Vista

I installed Windows Vista Home Premium on my main PC notebook.  I admit it.  I did it.  Yesterday.

While I loved having Fedora 8 — or in general any distro of Linux — on the notebook, I wanted to do stuff that I couldn’t do in Linux.  One of the big drivers was the fact that Netflix’s Instant Play just went unlimited.  That means that I can stream as much as I want from Netflix and still have my three DVDs delivered.  That makes for a wonderful deal at $14 a month.  The only problem was that the Netflix player only works in Windows.  Sigh.

A side benefit is that I can now play some of my older games, like Command and Conquer.

Other than the stuff that came with Windows Vista, I haven’t really put any other tools on there that need to be purchased.  Everything else is pretty much Open Source stuff — Firefox, Thunderbird and OpenOffice.org.  There’s some freeware stuff that I installed also like iTunes and Yahoo! Messenger.

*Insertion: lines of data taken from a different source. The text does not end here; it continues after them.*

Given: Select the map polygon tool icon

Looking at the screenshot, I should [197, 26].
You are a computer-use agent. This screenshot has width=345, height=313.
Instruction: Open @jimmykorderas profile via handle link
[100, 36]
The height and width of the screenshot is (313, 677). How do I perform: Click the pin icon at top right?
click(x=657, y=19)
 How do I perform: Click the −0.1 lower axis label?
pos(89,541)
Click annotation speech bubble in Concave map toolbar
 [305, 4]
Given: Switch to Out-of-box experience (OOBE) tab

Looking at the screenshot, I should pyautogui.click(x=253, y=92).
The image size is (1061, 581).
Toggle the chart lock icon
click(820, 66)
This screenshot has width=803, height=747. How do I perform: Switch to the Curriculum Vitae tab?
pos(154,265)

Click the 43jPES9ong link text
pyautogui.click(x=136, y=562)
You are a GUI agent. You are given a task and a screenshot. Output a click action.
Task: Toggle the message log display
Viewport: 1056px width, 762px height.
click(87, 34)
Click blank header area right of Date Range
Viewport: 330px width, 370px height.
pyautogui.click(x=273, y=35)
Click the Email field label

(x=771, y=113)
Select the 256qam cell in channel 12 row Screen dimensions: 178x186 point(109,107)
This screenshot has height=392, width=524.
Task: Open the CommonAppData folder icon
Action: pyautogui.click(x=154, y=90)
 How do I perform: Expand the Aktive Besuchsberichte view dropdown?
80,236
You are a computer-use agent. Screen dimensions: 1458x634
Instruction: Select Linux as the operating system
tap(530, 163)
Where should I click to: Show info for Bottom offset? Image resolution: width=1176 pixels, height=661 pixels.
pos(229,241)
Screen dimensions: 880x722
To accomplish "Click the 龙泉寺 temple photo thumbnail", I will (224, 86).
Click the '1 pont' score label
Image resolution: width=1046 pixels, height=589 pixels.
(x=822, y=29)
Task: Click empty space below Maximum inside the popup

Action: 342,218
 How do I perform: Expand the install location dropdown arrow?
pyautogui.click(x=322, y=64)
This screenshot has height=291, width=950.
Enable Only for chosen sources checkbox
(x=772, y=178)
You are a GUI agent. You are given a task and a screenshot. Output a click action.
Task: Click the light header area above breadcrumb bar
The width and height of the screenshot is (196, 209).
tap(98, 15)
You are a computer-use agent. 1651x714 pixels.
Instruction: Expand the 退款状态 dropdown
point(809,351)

Installation was a breeze (Microsoft did do a good job of cleaning up the install process).  Most of my devices were detected and installed during installation — whatever was left (like a MemoryStick reader) was later installed during a Windows Update.  Vista is not as slow or bad as people say it is — I am running it on a older Celeron M 420 notebook that I bought in April, the box has 2GB of RAM, a fast SATA drive, but suffers from slow built-in video.  Is there “Wow” in Vista like Bill Gates wants people to believe?  Not really.  Vista is really a five year warmed over version of XP with some extra bells and whistles added on.  It works, it’s OK.


  1. jr

    Like i’ve told everyone I know who’s installed it, let me know what you think of it.

    To be honest, since you don’t have a lot of experience with Windows, it’ll probably work fine for you. It’s only inseacently annoying to folks that have lived in windows for years.

  2. mookie

    hehe, all my mac and linux talk has fooled you jr. my windows experience is pretty deep…on the consumer side i started at 3.0 and have now worked all the way to vista — yes, i even had a stint using windows me, which still stands out as the worst windows yet. on the professional side, i worked from nt 3.5 to 4.0 to windows 2000. i skipped out on 2003.

    there are stuff in vista that annoy the crap out of me (like the new start menu), but apparently there are ways to get the “old” way back. i also notice that vista hits the harddrive a LOT — just little taps all day long. that is really annoying.